▸ ABOUT THIS EXERCISE
Look through the data below and report how many lines include "target". Only the number should be given.
--- DATA SHOWN Enclosed Below ---
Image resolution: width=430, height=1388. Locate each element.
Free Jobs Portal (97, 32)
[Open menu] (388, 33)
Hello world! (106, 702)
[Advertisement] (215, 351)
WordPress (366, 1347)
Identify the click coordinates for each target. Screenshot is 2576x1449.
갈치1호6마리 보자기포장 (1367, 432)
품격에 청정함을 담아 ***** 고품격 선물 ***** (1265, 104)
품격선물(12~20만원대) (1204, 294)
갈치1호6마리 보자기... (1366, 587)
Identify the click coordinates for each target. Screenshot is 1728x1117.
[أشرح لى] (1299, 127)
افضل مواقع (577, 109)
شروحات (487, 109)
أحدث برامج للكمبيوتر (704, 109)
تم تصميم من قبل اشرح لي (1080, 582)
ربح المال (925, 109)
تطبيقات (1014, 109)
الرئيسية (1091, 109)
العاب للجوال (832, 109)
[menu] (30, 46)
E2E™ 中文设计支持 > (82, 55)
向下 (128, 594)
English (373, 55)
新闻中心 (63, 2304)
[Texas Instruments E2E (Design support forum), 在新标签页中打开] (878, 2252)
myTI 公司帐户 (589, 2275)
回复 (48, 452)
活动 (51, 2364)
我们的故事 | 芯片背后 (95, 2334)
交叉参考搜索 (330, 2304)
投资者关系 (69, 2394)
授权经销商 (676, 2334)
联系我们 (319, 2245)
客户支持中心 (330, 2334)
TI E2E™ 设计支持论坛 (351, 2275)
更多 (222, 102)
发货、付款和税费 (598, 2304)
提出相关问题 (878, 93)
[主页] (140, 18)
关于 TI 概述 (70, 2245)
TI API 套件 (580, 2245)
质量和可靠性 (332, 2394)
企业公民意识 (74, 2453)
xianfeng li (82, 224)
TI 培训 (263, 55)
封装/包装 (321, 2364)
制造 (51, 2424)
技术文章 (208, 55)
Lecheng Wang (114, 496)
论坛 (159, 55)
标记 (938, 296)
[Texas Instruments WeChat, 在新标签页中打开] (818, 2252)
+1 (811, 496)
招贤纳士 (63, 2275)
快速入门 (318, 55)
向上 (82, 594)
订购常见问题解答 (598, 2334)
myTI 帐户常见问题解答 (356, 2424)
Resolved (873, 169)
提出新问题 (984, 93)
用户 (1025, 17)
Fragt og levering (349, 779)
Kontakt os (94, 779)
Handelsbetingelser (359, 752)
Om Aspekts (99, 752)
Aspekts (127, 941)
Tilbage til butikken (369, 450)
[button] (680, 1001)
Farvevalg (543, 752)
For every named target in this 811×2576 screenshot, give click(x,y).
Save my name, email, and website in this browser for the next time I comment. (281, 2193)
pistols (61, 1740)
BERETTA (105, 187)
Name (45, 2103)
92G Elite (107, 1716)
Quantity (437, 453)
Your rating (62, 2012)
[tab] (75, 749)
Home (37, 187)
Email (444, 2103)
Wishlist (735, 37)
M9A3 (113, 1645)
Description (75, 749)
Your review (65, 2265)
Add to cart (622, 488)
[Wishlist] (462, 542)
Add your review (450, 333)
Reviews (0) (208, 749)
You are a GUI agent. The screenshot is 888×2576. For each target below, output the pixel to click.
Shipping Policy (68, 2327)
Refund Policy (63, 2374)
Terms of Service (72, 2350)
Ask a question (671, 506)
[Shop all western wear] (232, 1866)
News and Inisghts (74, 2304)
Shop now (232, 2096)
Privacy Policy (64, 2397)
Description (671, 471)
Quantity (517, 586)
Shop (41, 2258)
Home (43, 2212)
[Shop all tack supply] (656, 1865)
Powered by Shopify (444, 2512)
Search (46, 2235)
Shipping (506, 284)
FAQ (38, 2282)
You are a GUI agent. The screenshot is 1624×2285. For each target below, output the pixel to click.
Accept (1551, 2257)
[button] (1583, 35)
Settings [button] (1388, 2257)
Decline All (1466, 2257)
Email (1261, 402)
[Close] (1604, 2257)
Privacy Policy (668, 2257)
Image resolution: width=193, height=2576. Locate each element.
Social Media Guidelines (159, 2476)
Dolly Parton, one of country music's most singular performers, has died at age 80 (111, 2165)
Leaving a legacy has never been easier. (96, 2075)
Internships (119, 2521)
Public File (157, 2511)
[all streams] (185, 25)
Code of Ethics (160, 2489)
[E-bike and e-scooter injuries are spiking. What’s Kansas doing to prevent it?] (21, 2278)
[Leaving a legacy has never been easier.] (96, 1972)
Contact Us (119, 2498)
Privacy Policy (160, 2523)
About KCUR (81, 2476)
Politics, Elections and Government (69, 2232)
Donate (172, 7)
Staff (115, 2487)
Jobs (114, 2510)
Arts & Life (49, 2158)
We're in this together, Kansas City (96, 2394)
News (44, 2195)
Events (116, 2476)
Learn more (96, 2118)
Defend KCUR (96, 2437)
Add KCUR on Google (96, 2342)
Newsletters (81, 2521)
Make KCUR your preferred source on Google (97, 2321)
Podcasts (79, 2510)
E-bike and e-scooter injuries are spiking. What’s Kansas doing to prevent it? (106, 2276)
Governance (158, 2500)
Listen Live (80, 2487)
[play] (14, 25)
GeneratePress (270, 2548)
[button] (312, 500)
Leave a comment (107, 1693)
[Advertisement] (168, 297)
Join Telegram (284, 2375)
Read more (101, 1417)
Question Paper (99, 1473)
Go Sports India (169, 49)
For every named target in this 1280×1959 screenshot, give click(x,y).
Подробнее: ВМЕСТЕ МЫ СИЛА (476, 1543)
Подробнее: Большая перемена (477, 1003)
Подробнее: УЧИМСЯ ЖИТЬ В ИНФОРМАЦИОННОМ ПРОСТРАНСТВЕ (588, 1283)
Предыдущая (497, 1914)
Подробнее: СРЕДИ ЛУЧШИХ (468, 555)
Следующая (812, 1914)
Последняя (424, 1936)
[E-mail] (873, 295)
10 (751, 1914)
--- End of Enclosed DATA SHOWN ---
▸ COMPLETED TASK
6